▸ **What is needed**
Copy out every one of the entries below word for word, changing nothing.

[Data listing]
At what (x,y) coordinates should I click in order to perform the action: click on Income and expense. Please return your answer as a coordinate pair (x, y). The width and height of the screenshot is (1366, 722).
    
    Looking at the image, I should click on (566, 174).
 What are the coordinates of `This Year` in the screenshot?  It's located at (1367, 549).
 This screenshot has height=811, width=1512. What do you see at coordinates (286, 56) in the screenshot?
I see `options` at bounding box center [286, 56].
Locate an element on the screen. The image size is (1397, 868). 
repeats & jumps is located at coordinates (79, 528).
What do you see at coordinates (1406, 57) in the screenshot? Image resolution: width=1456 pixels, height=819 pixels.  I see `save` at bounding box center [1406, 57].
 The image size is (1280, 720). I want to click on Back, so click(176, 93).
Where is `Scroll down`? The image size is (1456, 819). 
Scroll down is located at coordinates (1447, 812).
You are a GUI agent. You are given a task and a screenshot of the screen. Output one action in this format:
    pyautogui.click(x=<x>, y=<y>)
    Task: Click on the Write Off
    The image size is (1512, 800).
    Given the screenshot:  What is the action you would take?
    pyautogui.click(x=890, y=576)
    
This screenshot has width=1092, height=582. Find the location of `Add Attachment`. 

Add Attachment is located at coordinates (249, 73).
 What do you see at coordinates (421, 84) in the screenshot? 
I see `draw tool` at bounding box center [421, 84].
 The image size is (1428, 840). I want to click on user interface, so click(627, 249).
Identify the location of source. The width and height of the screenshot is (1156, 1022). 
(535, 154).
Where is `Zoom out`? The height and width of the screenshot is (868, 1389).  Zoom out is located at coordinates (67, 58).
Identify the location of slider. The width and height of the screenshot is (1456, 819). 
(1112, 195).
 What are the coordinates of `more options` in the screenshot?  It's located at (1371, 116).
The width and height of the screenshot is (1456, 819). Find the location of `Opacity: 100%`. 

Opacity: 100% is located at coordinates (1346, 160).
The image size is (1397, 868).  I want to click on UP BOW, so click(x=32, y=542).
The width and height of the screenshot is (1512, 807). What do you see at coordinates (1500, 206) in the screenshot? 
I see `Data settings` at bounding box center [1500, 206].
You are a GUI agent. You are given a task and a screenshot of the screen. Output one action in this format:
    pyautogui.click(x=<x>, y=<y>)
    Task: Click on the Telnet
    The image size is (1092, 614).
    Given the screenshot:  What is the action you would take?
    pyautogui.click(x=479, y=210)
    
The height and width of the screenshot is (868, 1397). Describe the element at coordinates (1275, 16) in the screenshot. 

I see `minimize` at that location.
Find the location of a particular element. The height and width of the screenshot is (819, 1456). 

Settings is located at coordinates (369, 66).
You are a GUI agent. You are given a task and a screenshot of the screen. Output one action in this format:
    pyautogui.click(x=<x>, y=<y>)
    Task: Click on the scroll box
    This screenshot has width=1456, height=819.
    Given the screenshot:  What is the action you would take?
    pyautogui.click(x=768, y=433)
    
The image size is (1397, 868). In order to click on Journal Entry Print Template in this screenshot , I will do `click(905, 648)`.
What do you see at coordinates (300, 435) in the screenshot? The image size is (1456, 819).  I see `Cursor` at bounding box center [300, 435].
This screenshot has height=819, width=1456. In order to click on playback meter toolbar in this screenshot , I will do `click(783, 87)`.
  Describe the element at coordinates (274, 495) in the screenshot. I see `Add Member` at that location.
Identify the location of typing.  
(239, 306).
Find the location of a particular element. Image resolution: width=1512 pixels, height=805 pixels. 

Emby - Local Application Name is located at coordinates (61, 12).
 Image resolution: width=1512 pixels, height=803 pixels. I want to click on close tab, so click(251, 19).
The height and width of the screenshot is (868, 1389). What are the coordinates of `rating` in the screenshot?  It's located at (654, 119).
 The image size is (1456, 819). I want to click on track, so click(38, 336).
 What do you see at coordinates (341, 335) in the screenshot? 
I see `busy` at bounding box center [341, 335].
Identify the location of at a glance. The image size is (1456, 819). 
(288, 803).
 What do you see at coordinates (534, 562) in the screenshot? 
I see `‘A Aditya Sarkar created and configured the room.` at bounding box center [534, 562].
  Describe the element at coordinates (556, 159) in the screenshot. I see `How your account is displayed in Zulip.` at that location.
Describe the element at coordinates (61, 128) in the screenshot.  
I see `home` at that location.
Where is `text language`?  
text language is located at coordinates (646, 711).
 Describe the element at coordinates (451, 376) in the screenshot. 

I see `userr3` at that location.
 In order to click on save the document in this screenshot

▸ **Answer in full**
At what (x,y) coordinates should I click in order to perform the action: click on Income and expense. Please return your answer as a coordinate pair (x, y). The width and height of the screenshot is (1366, 722).
    
    Looking at the image, I should click on (566, 174).
 What are the coordinates of `This Year` in the screenshot?  It's located at (1367, 549).
 This screenshot has height=811, width=1512. What do you see at coordinates (286, 56) in the screenshot?
I see `options` at bounding box center [286, 56].
Locate an element on the screen. The image size is (1397, 868). 
repeats & jumps is located at coordinates (79, 528).
What do you see at coordinates (1406, 57) in the screenshot? Image resolution: width=1456 pixels, height=819 pixels.  I see `save` at bounding box center [1406, 57].
 The image size is (1280, 720). I want to click on Back, so click(176, 93).
Where is `Scroll down`? The image size is (1456, 819). 
Scroll down is located at coordinates (1447, 812).
You are a GUI agent. You are given a task and a screenshot of the screen. Output one action in this format:
    pyautogui.click(x=<x>, y=<y>)
    Task: Click on the Write Off
    The image size is (1512, 800).
    Given the screenshot:  What is the action you would take?
    pyautogui.click(x=890, y=576)
    
This screenshot has width=1092, height=582. Find the location of `Add Attachment`. 

Add Attachment is located at coordinates (249, 73).
 What do you see at coordinates (421, 84) in the screenshot? 
I see `draw tool` at bounding box center [421, 84].
 The image size is (1428, 840). I want to click on user interface, so click(627, 249).
Identify the location of source. The width and height of the screenshot is (1156, 1022). 
(535, 154).
Where is `Zoom out`? The height and width of the screenshot is (868, 1389).  Zoom out is located at coordinates (67, 58).
Identify the location of slider. The width and height of the screenshot is (1456, 819). 
(1112, 195).
 What are the coordinates of `more options` in the screenshot?  It's located at (1371, 116).
The width and height of the screenshot is (1456, 819). Find the location of `Opacity: 100%`. 

Opacity: 100% is located at coordinates (1346, 160).
The image size is (1397, 868).  I want to click on UP BOW, so click(x=32, y=542).
The width and height of the screenshot is (1512, 807). What do you see at coordinates (1500, 206) in the screenshot? 
I see `Data settings` at bounding box center [1500, 206].
You are a GUI agent. You are given a task and a screenshot of the screen. Output one action in this format:
    pyautogui.click(x=<x>, y=<y>)
    Task: Click on the Telnet
    The image size is (1092, 614).
    Given the screenshot:  What is the action you would take?
    pyautogui.click(x=479, y=210)
    
The height and width of the screenshot is (868, 1397). Describe the element at coordinates (1275, 16) in the screenshot. 

I see `minimize` at that location.
Find the location of a particular element. The height and width of the screenshot is (819, 1456). 

Settings is located at coordinates (369, 66).
You are a GUI agent. You are given a task and a screenshot of the screen. Output one action in this format:
    pyautogui.click(x=<x>, y=<y>)
    Task: Click on the scroll box
    This screenshot has width=1456, height=819.
    Given the screenshot:  What is the action you would take?
    pyautogui.click(x=768, y=433)
    
The image size is (1397, 868). In order to click on Journal Entry Print Template in this screenshot , I will do `click(905, 648)`.
What do you see at coordinates (300, 435) in the screenshot? The image size is (1456, 819).  I see `Cursor` at bounding box center [300, 435].
This screenshot has height=819, width=1456. In order to click on playback meter toolbar in this screenshot , I will do `click(783, 87)`.
  Describe the element at coordinates (274, 495) in the screenshot. I see `Add Member` at that location.
Identify the location of typing.  
(239, 306).
Find the location of a particular element. Image resolution: width=1512 pixels, height=805 pixels. 

Emby - Local Application Name is located at coordinates (61, 12).
 Image resolution: width=1512 pixels, height=803 pixels. I want to click on close tab, so click(251, 19).
The height and width of the screenshot is (868, 1389). What are the coordinates of `rating` in the screenshot?  It's located at (654, 119).
 The image size is (1456, 819). I want to click on track, so click(38, 336).
 What do you see at coordinates (341, 335) in the screenshot? 
I see `busy` at bounding box center [341, 335].
Identify the location of at a glance. The image size is (1456, 819). 
(288, 803).
 What do you see at coordinates (534, 562) in the screenshot? 
I see `‘A Aditya Sarkar created and configured the room.` at bounding box center [534, 562].
  Describe the element at coordinates (556, 159) in the screenshot. I see `How your account is displayed in Zulip.` at that location.
Describe the element at coordinates (61, 128) in the screenshot.  
I see `home` at that location.
Where is `text language`?  
text language is located at coordinates (646, 711).
 Describe the element at coordinates (451, 376) in the screenshot. 

I see `userr3` at that location.
 In order to click on save the document in this screenshot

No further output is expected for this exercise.